La Malesia implementa nuove normative sulle auto elettriche, con l’obiettivo di sostenere il settore automobilistico nazionale e limitare la concorrenza straniera, in particolare dalla Cina.
Kuala Lumpur, Malesia - Con una mossa che potrebbe avere implicazioni significative per il mercato globale dei veicoli elettrici (EV), il governo malese ha introdotto nuove restrizioni sull'importazione e sulla vendita di auto elettriche. Questa decisione strategica è ampiamente vista come uno sforzo per proteggere l'industria automobilistica nazionale del paese, in particolare contro la crescente influenza dei produttori cinesi di veicoli elettrici.
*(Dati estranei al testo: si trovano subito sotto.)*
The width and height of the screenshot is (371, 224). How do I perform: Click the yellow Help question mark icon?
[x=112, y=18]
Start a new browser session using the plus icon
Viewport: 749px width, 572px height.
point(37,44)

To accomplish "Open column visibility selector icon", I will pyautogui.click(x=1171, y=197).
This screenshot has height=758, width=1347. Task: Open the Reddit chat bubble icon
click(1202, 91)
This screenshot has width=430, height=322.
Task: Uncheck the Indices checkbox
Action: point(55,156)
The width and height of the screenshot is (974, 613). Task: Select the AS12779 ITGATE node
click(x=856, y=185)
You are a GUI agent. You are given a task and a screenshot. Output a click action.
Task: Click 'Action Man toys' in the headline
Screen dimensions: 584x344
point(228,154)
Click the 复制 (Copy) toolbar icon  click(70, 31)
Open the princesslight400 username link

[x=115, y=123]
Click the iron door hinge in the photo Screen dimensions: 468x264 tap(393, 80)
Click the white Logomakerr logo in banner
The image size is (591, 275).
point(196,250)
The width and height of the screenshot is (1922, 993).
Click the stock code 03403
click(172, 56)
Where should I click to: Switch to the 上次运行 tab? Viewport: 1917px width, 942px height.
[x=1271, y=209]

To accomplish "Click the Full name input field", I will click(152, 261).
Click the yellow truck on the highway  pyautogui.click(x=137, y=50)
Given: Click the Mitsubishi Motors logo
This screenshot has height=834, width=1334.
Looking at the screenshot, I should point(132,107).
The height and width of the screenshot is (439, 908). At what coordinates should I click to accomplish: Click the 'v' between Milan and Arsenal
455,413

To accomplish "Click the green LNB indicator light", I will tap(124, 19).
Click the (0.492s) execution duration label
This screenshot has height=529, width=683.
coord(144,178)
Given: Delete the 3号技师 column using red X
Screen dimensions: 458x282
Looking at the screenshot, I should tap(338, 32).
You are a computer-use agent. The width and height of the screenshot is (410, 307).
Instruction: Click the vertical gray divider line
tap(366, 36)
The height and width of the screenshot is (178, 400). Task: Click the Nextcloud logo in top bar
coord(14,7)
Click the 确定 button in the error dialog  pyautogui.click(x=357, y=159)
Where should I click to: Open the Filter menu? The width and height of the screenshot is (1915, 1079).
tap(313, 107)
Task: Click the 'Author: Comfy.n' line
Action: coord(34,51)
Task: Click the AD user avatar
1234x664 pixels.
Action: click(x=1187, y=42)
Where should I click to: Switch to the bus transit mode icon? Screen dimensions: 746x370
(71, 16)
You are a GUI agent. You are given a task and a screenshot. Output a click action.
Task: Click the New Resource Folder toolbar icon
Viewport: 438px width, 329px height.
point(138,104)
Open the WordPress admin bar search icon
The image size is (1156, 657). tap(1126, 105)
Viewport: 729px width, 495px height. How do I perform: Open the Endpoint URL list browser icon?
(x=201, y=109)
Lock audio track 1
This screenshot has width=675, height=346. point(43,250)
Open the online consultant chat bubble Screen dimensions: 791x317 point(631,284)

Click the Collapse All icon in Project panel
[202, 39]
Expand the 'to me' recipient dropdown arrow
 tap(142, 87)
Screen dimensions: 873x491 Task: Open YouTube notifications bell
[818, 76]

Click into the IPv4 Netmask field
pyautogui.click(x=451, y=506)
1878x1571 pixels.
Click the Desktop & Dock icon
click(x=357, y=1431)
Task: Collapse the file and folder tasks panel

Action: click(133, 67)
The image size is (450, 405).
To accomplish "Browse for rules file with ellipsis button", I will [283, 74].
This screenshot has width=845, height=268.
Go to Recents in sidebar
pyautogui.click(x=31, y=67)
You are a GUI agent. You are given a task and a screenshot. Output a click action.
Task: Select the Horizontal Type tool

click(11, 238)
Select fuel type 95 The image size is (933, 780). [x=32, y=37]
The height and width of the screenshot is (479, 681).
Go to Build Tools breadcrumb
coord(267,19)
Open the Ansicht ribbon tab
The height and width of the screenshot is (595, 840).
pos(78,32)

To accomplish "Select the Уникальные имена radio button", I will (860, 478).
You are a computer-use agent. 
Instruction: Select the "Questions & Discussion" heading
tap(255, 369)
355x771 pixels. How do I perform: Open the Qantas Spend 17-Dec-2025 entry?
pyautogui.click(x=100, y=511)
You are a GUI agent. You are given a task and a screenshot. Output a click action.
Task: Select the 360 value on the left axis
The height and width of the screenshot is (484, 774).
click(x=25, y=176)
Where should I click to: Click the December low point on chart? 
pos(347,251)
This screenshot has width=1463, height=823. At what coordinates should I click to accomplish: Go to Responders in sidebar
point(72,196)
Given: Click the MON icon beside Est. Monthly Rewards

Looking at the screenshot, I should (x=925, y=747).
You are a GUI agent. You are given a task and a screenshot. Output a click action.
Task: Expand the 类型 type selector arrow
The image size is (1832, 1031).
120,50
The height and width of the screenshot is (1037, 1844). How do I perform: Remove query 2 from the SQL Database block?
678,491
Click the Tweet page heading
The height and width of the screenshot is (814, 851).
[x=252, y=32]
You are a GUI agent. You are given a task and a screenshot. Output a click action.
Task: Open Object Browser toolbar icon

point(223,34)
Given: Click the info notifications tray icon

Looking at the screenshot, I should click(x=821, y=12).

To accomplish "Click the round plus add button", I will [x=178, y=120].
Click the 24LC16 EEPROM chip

Le nuove normative, presentate dal Ministero del Commercio Internazionale e dell'Industria (MITI), stabiliscono che qualsiasi auto elettrica venduta in Malesia deve avere almeno il 40% di contenuto locale. Questo requisito limita di fatto il numero di veicoli elettrici prodotti all'estero che possono essere importati e venduti nel paese.
La decisione ha suscitato reazioni contrastanti da parte delle parti interessate del settore. Mentre alcuni applaudono i tentativi del governo di promuovere il settore automobilistico locale, altri hanno espresso preoccupazione per il potenziale impatto sulla scelta dei consumatori e sullo sviluppo complessivo del mercato dei veicoli elettrici in Malesia.
Proteggere l'industria automobilistica nazionale
L'industria automobilistica malese, dominata da marchi nazionali come Proton e Perodua, è da tempo alle prese con l'afflusso di veicoli importati, compresi i modelli elettrici. Le nuove restrizioni mirano a garantire condizioni di parità per i produttori locali, che hanno faticato a tenere il passo con i rapidi progressi della tecnologia dei veicoli elettrici.